The state’s Commission of Pardons and Parole voted 4-3 in December to recommend that his death sentence be commuted to life in prison, citing in part the torture and abuse that Pizzuto experienced as a child and his serious health problems. But Idaho Gov. Brad Little rejected that decision, saying the brutal nature of Pizzuto’s crimes merited the death sentence.

Little’s decision led to an appeal by Pizzuto’s public defense team, which claimed the Idaho Constitution did not give the governor the authority to override the recommendation of the parole commission. Pizzuto also said a state law allowing the governor to override the parole commission’s decision in some cases violates the state Constitution, and so shouldn’t apply. Pizzuto won the case at the lower court level, but the governor appealed to the Idaho Supreme Court.

In an opinion handed down Tuesday afternoon, a majority of justices on the high court said that the state laws and the Constitution are consistent, and noted that Idaho’s governor has historically played a significant role in the commutation process. A constitutional amendment passed in 1986 gave the Legislature the power to determine how the executive branch handles commutation power, the justices found.

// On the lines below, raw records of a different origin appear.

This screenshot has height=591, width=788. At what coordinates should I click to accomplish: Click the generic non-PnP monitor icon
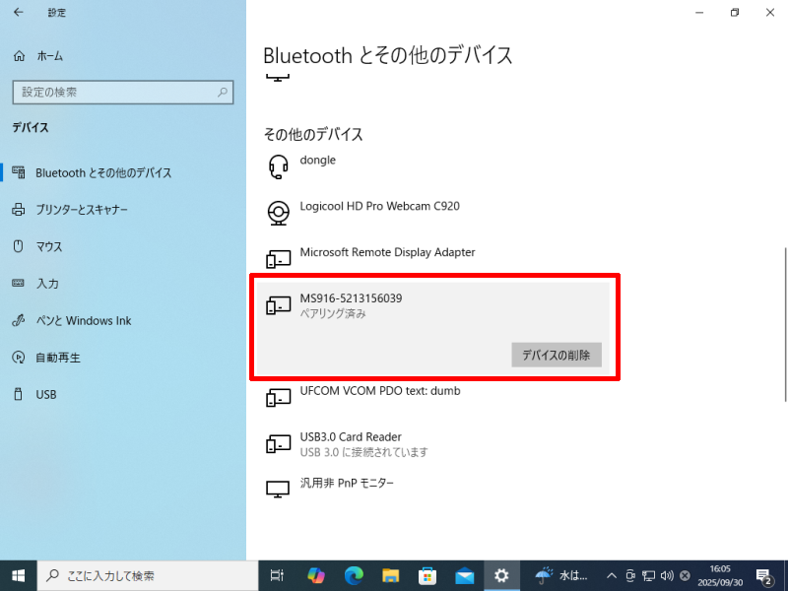point(278,489)
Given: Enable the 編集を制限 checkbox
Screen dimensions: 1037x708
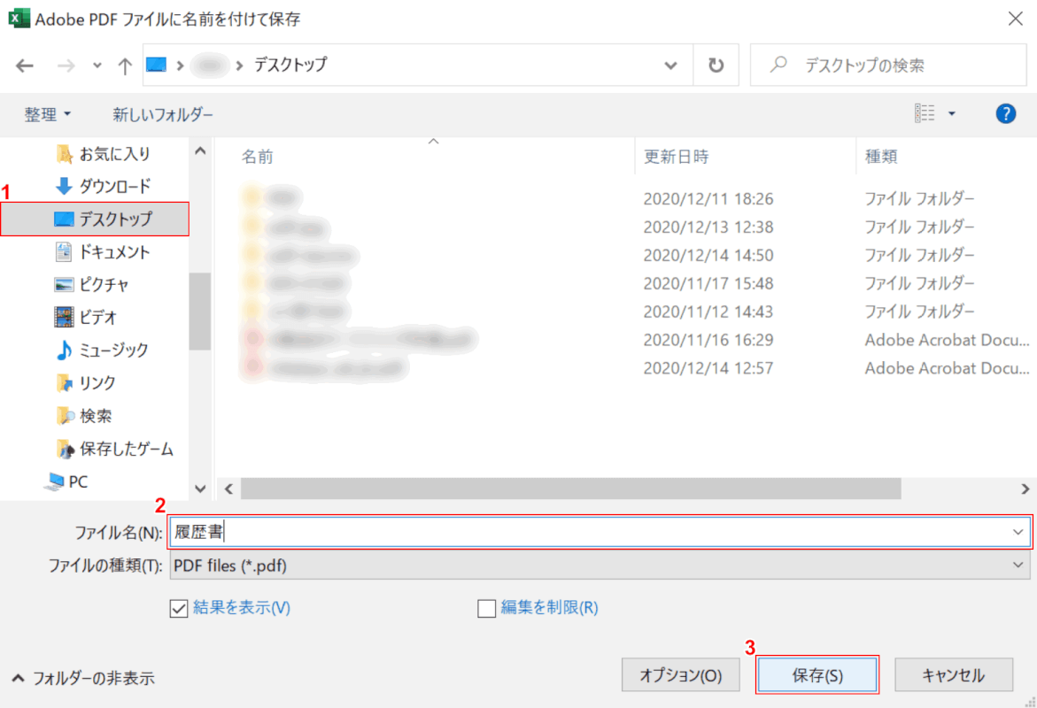Looking at the screenshot, I should point(486,608).
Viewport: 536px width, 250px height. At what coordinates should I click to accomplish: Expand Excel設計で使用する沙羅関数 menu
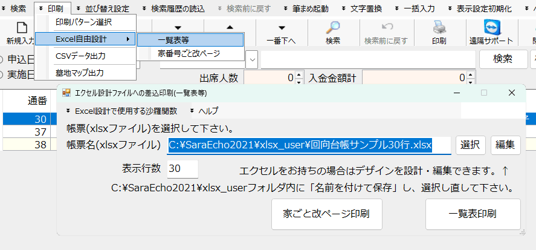pos(122,111)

Justice Joel Horton and Robin Brody wrote a special concurrence, saying that while they disagreed that the governor has the ability to approve or disapprove the commission’s recommendation, they still agreed with reversing the lower court’s opinion. Horton and Brody said the state law only gives the parole board the power to act in an advisory capacity when it comes to commuting death sentences, which is why the board recommends commutation rather than granting it directly.